Carte Moisson – Opération Big-Bag
14 avril 2026Avec des attributions fortes lors des comités techniques locaux 2025 et une incitation de la fédération des chasseurs à réaliser 100 % des tableaux de chasse sanglier, le message était clair. Pour réduire les dégâts agricoles, une solution : réduire la population de sangliers. Le message est passé, près de 17 500 sangliers ont été prélevés dans la Marne, un record. Oui mais le compte n’y est pas !
Les dégâts, certes en baisse par rapport à la saison précédente, sont loin des objectifs négociés lors de la signature des accords nationaux en 2022.
Comme les saisons précédentes, certaines sociétés de chasse jouent le jeu et respectent leurs engagements de régulation du sanglier. Les plans de chasse sont réalisés en totalité, avec des réattributions en cours de saison. Il existe quelques bons élèves et je les remercie. Par contre, beaucoup d’autres chasseurs jouent le jeu de la gestion : ils veulent s’assurer une population de sangliers conséquente à tirer l’hiver prochain.
Oui, il existe toujours des porcheries à ciel ouvert et des chasseurs qui se moquent royalement des dégâts agricoles et pour qui l’impact financier n’est pas un problème. Des chasseurs qui continuent à pratiquer l’agrainage (peu onéreux au prix du maïs) sans se soucier des conséquences, des chasseurs qui s’interdisent de prélever trop de femelles pour s’assurer la reproduction suivante, des chasseurs qui n’ont pas envie et pas l’intention de voir baisser la population de suidés. Le résultat, on le connaît.
Comme l’a rappelé Monsieur le préfet lors de l’assemblée générale de la fédération des chasseurs le 10 avril dernier, 862 hectares détruits dans le département, c’est l’équivalent de 6 fermes entièrement détruites. Et quel serait le coût total des dégâts agricoles si le cours du blé était à un prix rémunérateur pour les agriculteurs ? La note serait bien plus salée.

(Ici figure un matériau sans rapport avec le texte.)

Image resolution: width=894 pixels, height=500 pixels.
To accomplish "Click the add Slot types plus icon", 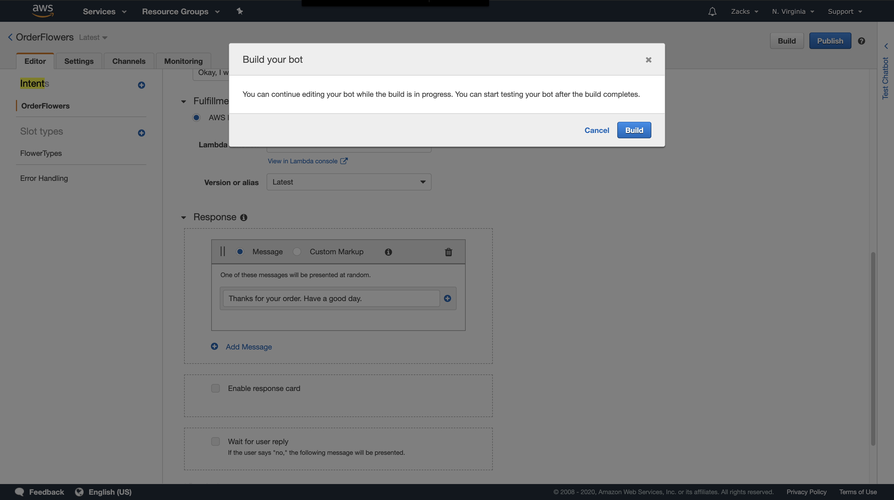I will (x=141, y=133).
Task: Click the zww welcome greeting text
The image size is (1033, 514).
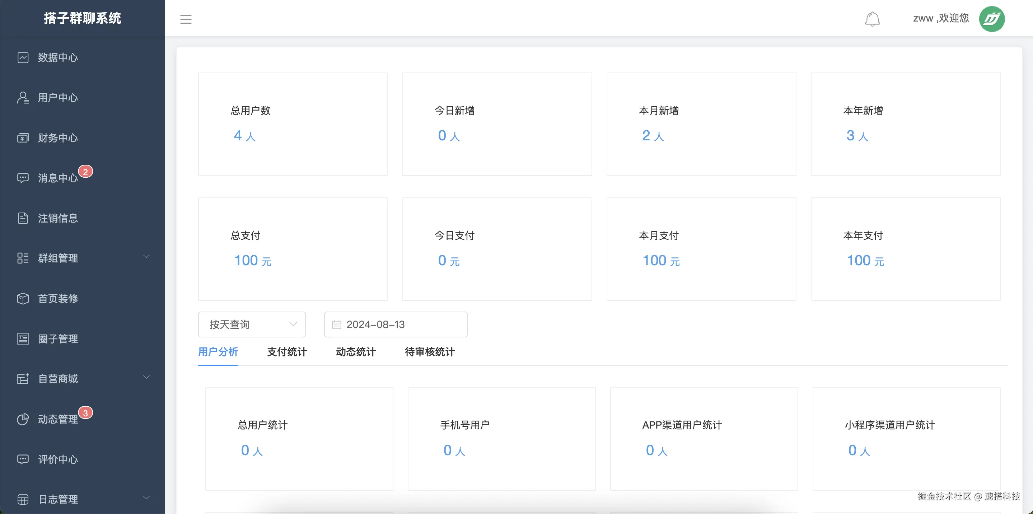Action: click(941, 18)
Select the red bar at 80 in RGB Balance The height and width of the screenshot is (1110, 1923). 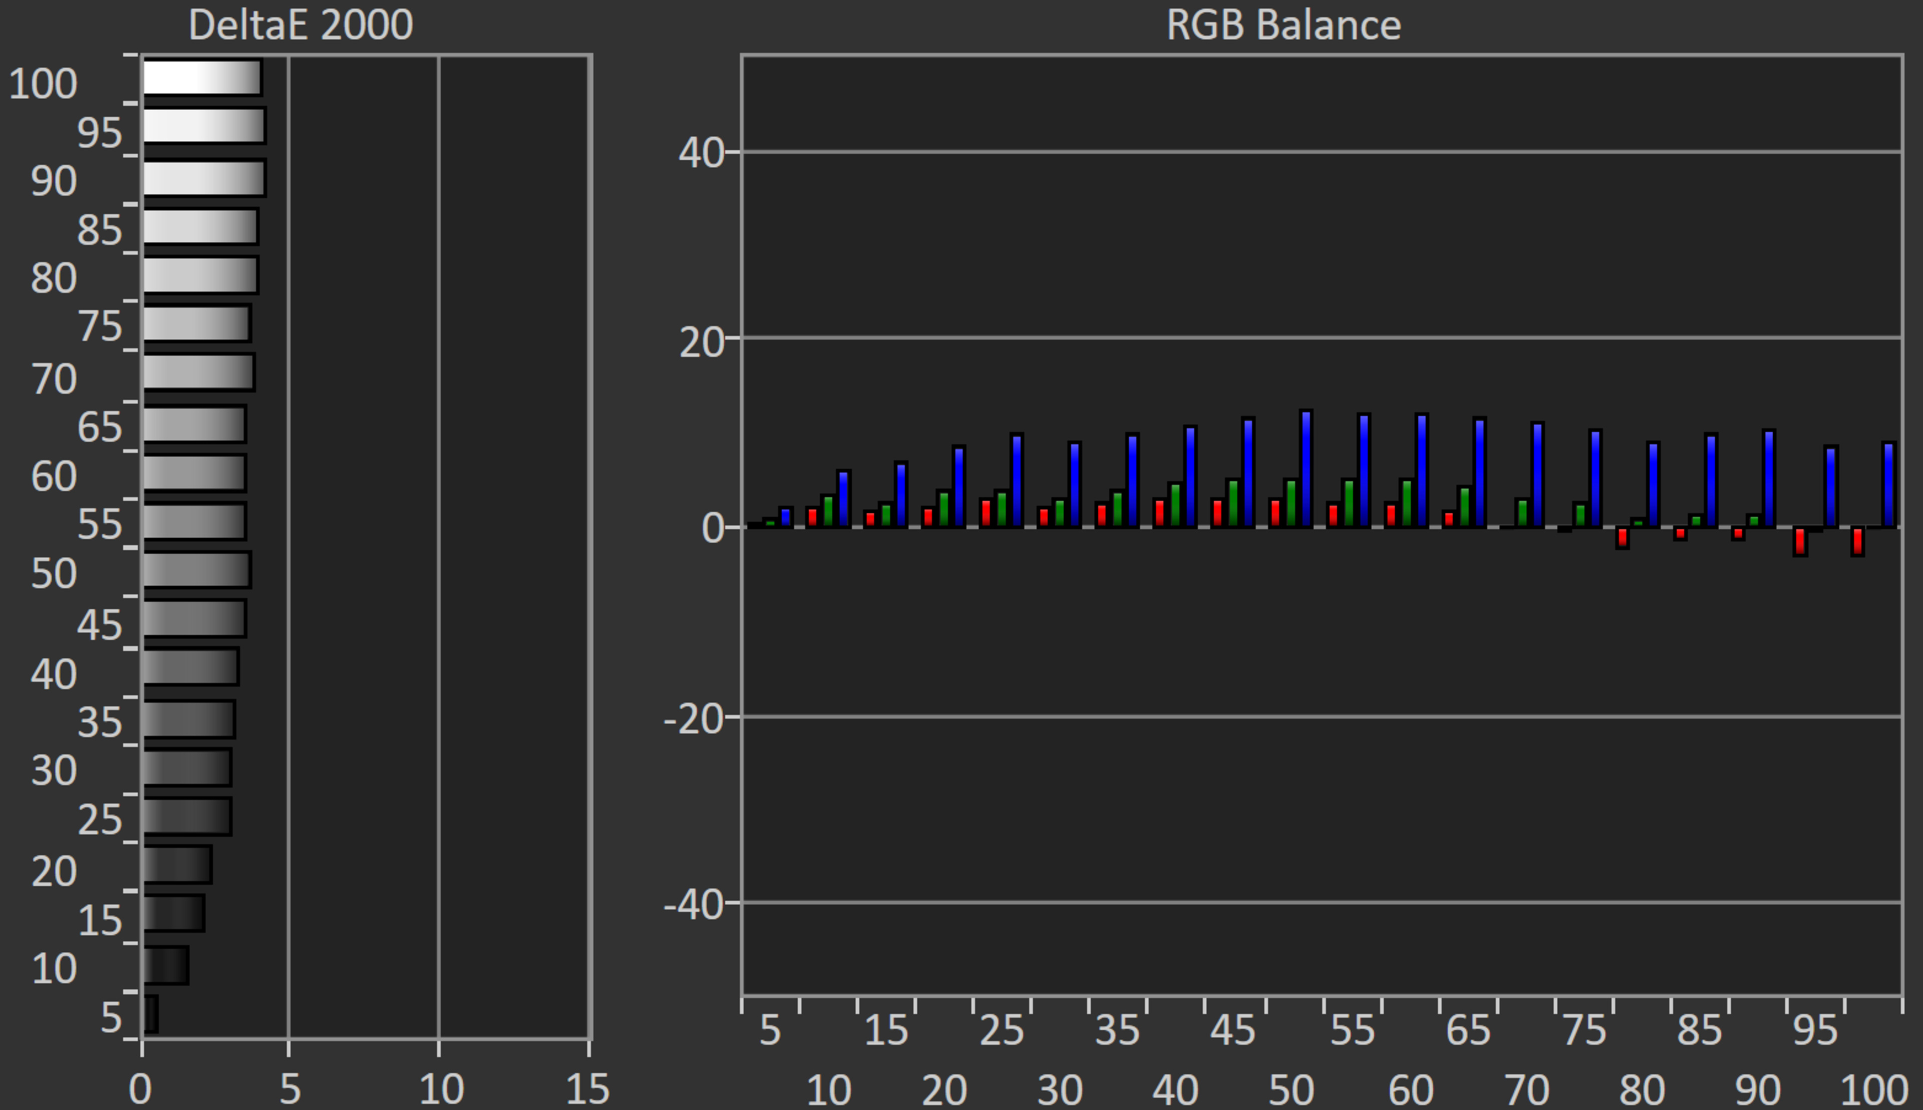click(1622, 537)
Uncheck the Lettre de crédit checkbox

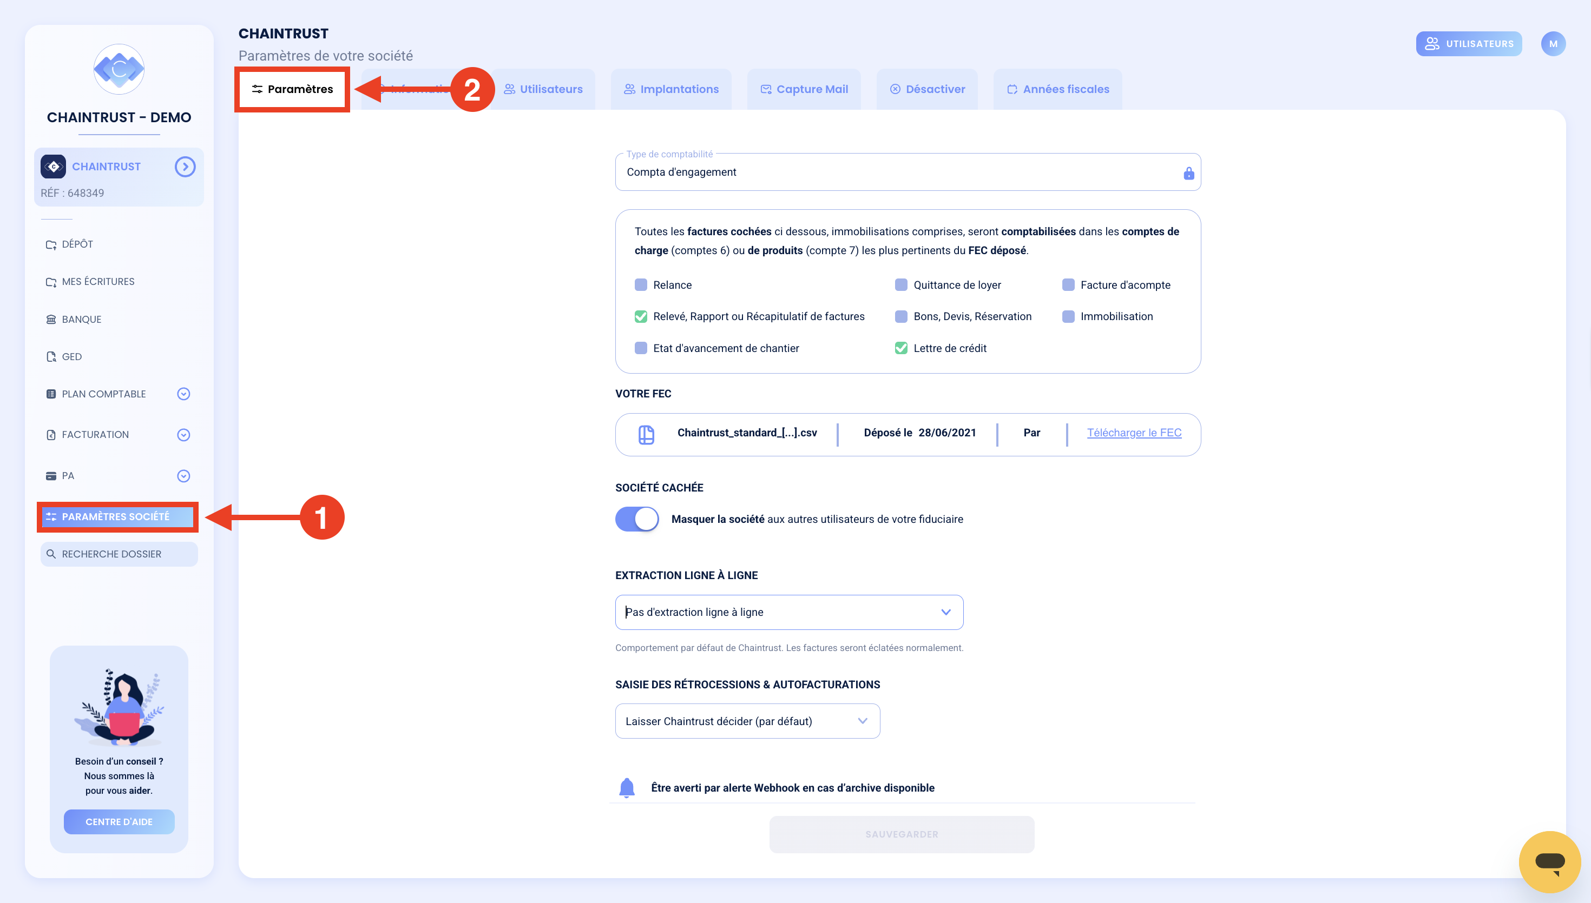[x=901, y=348]
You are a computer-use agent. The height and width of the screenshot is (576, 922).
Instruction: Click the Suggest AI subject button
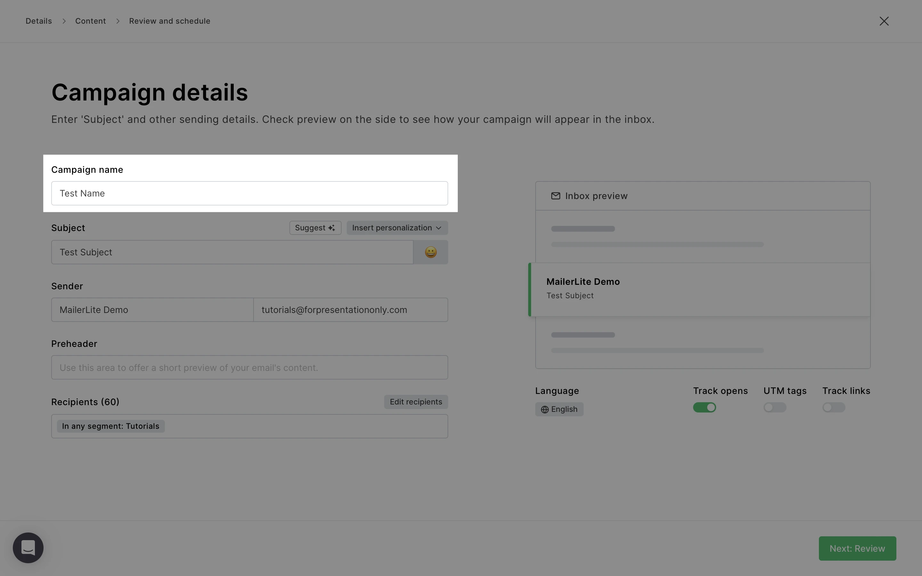pos(315,228)
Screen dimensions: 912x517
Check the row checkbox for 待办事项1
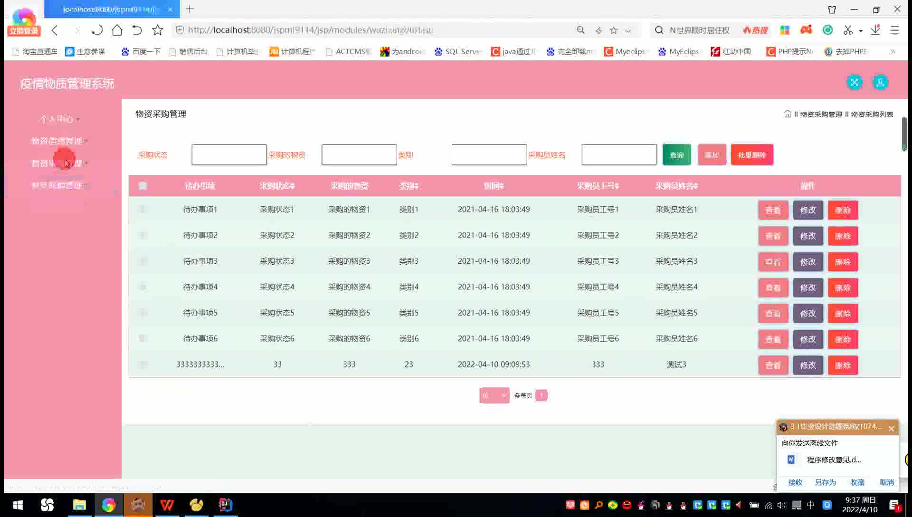tap(143, 209)
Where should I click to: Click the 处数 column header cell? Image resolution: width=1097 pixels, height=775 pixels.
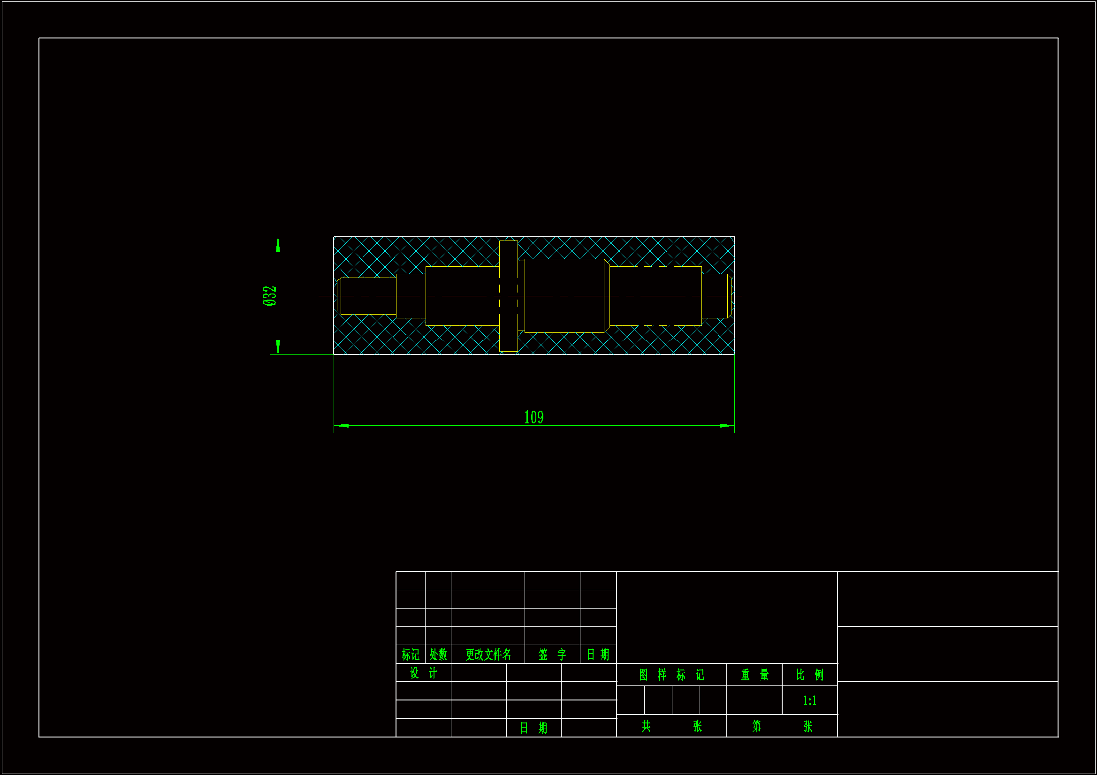(438, 654)
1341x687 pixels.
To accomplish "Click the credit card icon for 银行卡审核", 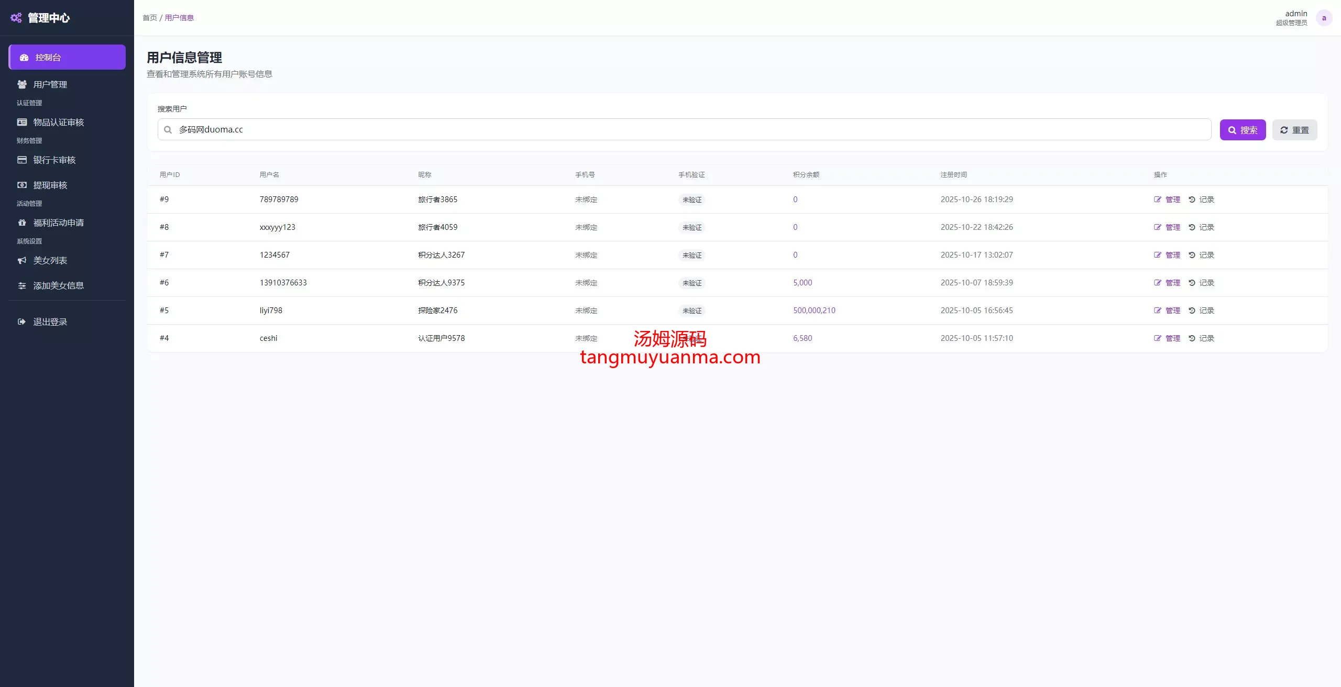I will pyautogui.click(x=22, y=160).
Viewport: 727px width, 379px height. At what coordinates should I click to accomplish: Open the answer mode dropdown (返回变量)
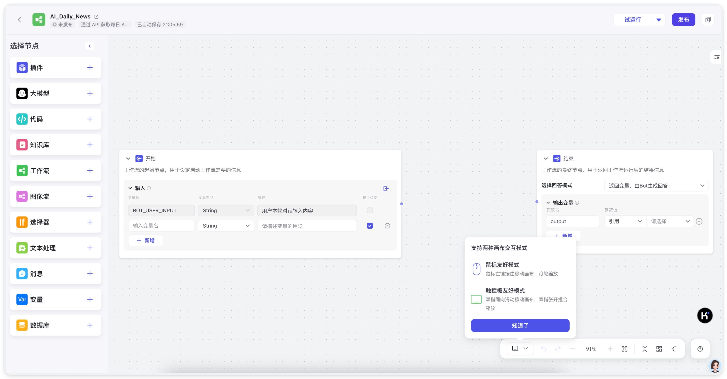point(656,185)
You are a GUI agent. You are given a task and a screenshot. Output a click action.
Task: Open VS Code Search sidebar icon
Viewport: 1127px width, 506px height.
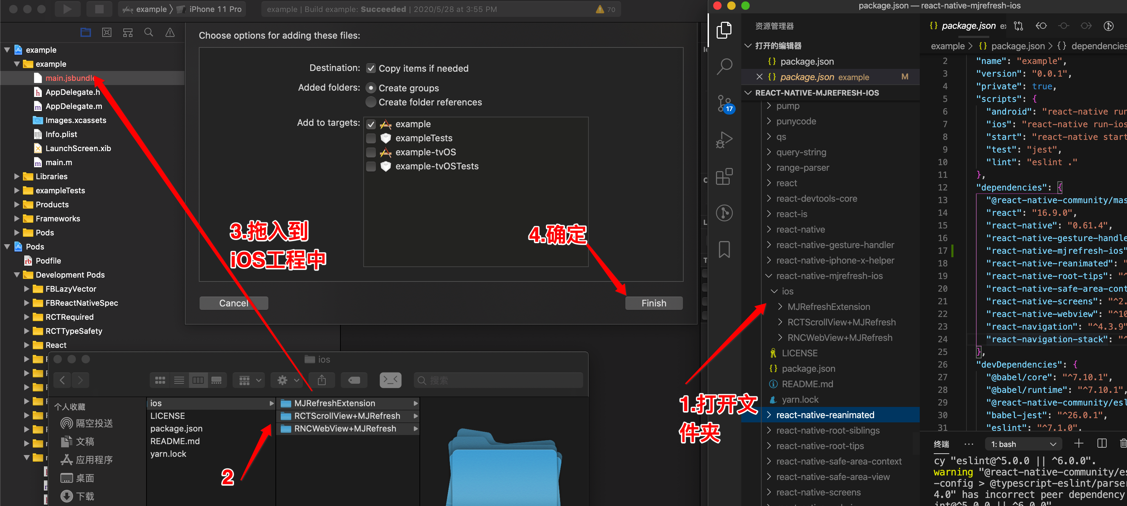724,67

Lors des accords nationaux, l’État s’était engagé à abonder à hauteur de 60 millions d’euros sur 3 ans pour aider le monde de la chasse à enrayer la problématique dégâts. La totalité n’a pas été versée. Les finances de l’État n’ont pas permis le versement des 5 derniers millions promis mais le monde cynégétique n’a pas non plus atteint les objectifs de réduction des dégâts. Le monde agricole ne doit pas être la variable d’ajustement de ce désaccord chasse/État.
Alors quand je lis dans un journal local en première page que les chasseurs de 3 départements demandent à ne plus être les seuls payeurs, je reste sans voix.
Comme en agriculture, amis chasseurs, on récolte ce que l’on sème.